9/16/2006

A Idade da Razão, Jean-Paul Sartre

Sartre é um autor que sempre tive curiosidade de conhecer mais a fundo. Casado com Simone de Beauvoir, outra grande escritora que ainda não tive oportunidade de conhecer, Sartre foi sem sombra de dúvidas um dos maiores filósofos e escritores do século XX. Precursor da filosofia existencialista compreendia que a existência precede a essência e para entendê-la era preciso partir da subjetividade. A partir daí o homem é responsável pela sua existência, cada é um responsável pelo que faz por si e pelos outros: “Assim sou responsável por mim e por todos, e crio uma certa imagem do homem por mim escolhida; escolhendo me escolho o homem”. Não irei me aprofundar na filosofia existencialista, quem sabe em outra oportunidade e em outro lugar. O fato é que todo esse arsenal filosófico está implícito e, às vezes, até explícito, no romance A idade da Razão.

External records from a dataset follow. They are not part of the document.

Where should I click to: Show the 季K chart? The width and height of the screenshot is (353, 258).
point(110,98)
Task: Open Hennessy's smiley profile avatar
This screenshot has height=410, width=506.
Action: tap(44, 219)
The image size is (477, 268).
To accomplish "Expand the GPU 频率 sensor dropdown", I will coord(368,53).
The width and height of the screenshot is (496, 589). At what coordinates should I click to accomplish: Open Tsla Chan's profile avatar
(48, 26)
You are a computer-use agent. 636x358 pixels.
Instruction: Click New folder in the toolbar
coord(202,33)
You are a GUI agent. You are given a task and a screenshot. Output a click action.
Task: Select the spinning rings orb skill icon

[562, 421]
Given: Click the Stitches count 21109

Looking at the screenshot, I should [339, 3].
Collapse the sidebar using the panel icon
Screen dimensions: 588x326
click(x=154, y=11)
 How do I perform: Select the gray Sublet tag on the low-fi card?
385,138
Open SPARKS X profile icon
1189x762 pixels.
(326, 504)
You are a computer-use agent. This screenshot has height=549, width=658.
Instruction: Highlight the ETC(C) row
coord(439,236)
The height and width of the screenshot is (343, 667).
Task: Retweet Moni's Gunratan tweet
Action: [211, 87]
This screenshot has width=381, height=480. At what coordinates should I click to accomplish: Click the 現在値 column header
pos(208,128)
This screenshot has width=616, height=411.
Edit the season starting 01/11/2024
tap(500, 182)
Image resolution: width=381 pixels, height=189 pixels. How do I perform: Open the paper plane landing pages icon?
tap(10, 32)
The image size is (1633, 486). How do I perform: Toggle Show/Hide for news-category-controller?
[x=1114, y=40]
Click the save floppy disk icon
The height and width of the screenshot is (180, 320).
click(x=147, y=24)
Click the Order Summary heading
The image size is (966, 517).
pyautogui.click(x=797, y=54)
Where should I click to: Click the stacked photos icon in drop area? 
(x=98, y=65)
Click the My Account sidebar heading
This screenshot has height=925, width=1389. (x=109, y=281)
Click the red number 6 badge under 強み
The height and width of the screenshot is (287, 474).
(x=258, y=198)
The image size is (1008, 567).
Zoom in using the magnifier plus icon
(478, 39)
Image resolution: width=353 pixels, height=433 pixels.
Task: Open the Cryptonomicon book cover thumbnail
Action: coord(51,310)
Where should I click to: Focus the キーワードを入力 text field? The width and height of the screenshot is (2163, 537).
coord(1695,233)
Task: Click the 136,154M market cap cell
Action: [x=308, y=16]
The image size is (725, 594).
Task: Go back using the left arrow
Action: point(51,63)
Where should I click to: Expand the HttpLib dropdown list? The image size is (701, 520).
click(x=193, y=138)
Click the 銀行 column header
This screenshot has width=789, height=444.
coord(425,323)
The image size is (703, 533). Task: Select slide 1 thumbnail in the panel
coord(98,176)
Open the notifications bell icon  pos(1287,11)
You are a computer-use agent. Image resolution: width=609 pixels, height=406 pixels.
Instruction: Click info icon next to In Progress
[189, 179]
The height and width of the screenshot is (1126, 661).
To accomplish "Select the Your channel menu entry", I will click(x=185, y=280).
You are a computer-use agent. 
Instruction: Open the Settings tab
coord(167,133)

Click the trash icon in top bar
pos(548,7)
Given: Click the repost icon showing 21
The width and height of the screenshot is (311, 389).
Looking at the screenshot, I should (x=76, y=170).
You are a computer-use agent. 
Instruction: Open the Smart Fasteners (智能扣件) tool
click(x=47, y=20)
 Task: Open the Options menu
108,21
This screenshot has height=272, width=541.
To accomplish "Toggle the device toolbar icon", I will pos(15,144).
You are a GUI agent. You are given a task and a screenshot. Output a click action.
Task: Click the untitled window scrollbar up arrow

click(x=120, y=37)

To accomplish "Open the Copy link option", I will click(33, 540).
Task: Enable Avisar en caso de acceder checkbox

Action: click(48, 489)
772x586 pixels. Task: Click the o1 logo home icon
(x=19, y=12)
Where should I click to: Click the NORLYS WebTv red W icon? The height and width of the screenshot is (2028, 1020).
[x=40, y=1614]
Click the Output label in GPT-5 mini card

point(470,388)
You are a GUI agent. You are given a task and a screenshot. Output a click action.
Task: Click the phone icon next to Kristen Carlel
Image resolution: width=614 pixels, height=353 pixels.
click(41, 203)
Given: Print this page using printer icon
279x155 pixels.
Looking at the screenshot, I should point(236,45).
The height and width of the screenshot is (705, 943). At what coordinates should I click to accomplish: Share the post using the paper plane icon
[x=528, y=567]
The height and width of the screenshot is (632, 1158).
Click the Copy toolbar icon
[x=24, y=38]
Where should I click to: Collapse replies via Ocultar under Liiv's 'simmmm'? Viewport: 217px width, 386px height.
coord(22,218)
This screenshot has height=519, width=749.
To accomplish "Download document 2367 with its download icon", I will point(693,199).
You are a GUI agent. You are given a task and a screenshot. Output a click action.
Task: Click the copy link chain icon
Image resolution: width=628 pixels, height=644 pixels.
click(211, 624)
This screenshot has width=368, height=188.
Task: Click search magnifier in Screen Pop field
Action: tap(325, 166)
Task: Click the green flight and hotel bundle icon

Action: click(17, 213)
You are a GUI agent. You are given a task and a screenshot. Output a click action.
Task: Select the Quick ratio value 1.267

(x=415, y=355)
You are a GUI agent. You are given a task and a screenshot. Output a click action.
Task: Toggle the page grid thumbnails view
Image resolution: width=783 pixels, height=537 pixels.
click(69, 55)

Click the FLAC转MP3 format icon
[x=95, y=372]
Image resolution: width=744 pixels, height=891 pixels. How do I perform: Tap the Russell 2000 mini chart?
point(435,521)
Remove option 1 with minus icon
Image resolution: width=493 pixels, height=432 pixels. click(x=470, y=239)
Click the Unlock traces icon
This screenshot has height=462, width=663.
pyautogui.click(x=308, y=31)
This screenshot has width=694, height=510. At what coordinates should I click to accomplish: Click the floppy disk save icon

O livro é a estória de um casal de “namorados” de meia-idade em que a mulher fica grávida. Tratava-se de um relacionamento sem muitos compromissos assumidos e resguardados de entregas. Após a notícia da gravidez o protagonista se lança no intento de conseguir dinheiro para realizar um aborto. Durante o processo vários acontecimentos fazem como que ele questione as escolhas de sua vida: “Talvez não possa ser de outro modo; talvez seja preciso escolher: não ser nada ou representar o que é. Mas é terrível, essa trapaça da nossa própria natureza” (p. 212). Em outra passagem fica evidente a filosofia existencialista: “É um dever fazer o que se quer, pensar o que se bem entende, ser responsável perante si próprio apenas, analisar permanentemente o que se pensa dos outros” (p. 168). Há também um certo contato com realidades obscuras de si mesmo: “Estou aqui, saboreio-me, um gosto desconhecido de sangue e água ferruginosa, meu gosto, eu sou meu próprio gosto, eu existo. Existir é isso: beber-se a si próprio sem sede” (p. 62). Revoltas contra o sistema: “Agrada-me indignar-me contra o capitalismo, mas não desejo que o suprimam, porque não teria mais motivos de indignação. Agrada-me sentir-me desdenhosos e solitário, agrada-me dizer ‘não’, sempre ‘não’, e teria medo que se construísse um mundo viável porque teria que dizer ‘sim’ e fazer como os outros” (p. 151). Outro contra a própria condição dentro dele: “Escritores de domingo! Pequenos burgueses que escreviam anualmente um conto, ou cinco ou seis poemas, para pôr um pouco de ideal na vida” (p. 95). Confesso que nesta passagem me identifiquei muito. Há também questionamentos sobre a própria liberdade: “Minha vida constrói-se por debaixo desse mito [da liberdade] com um rigor mecânico, um vazio, o sonho orgulhoso e sinistro de não ser nada, de ser sempre outra coisa diferente do que sou” (p. 263). Como as nossas decisões refletem na sociedade: “É preciso ter a coragem de fazer como todo mundo para não ser como ninguém” (p. 131).
Todas essas indagações se inserem e compõem o universo de um homem que se encontra na Idade da Razão e reflete sobre suas decisões na existência, o que fez na sua vida e no que ela se transformou. Com todos esses questionamentos que vão no fundo da alma de qualquer leitor, não poderia deixar de ter sobre a juventude: “Começo a crer que nós é que somos moços. Queríamos buscar os homens feitos, éramos ridículos, mas eu pergunto se o único meio de salvar a mocidade não será esquecê-la” (p. 262).